Segment Open

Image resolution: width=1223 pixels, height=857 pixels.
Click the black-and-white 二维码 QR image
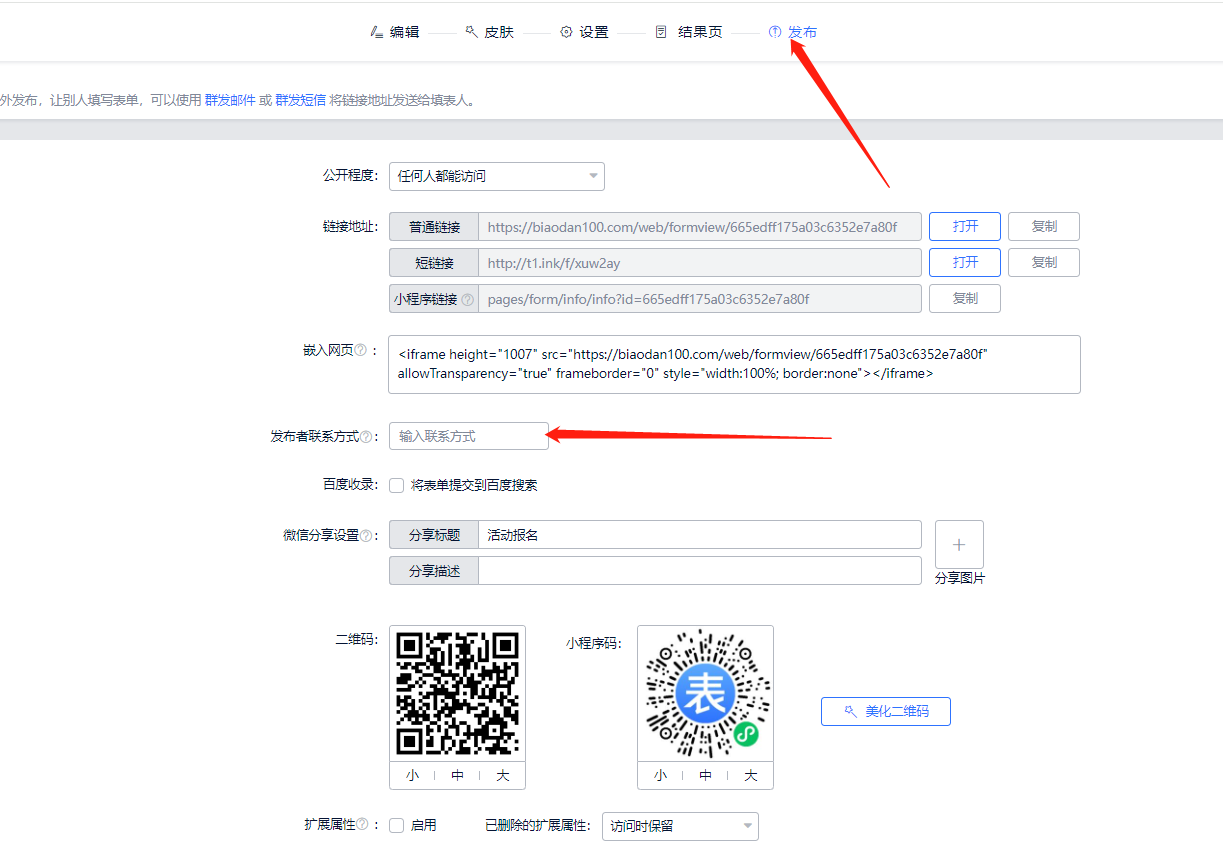point(457,694)
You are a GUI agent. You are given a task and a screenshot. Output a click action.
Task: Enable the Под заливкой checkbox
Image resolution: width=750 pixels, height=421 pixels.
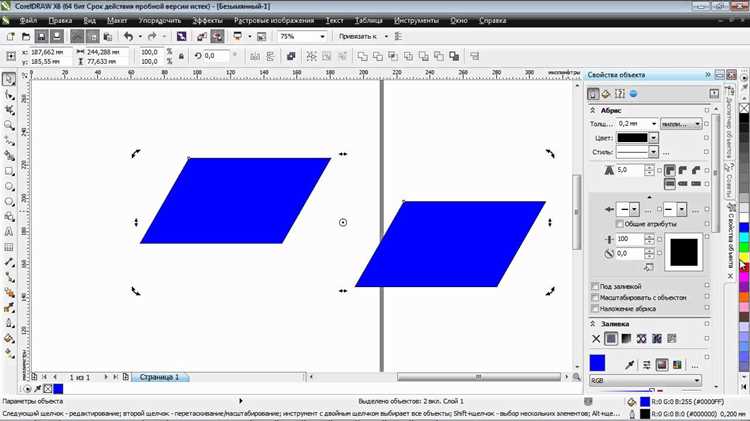595,287
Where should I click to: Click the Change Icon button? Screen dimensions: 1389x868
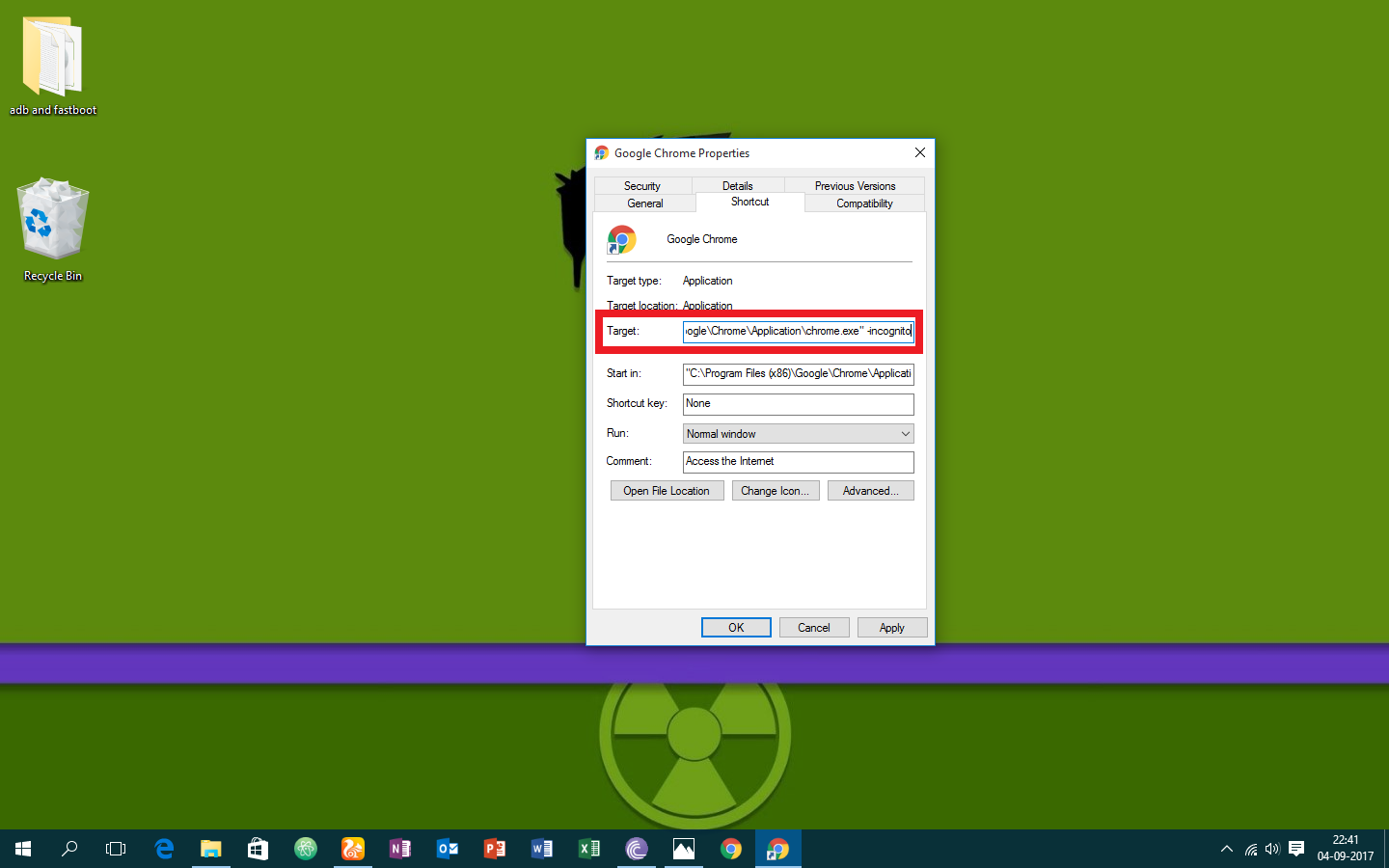pyautogui.click(x=776, y=490)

Segment Closed

■ Directions for this task ■
Print the full listing above again with exact wording and no images.

■ Answer section ■
Image resolution: width=1223 pixels, height=857 pixels.
Click the black-and-white 二维码 QR image
point(457,694)
You are a GUI agent. You are given a task and a screenshot. Output a click action.
Task: Enable the Под заливкой checkbox
Image resolution: width=750 pixels, height=421 pixels.
595,287
Where should I click to: Click the Change Icon button? Screen dimensions: 1389x868
pyautogui.click(x=776, y=490)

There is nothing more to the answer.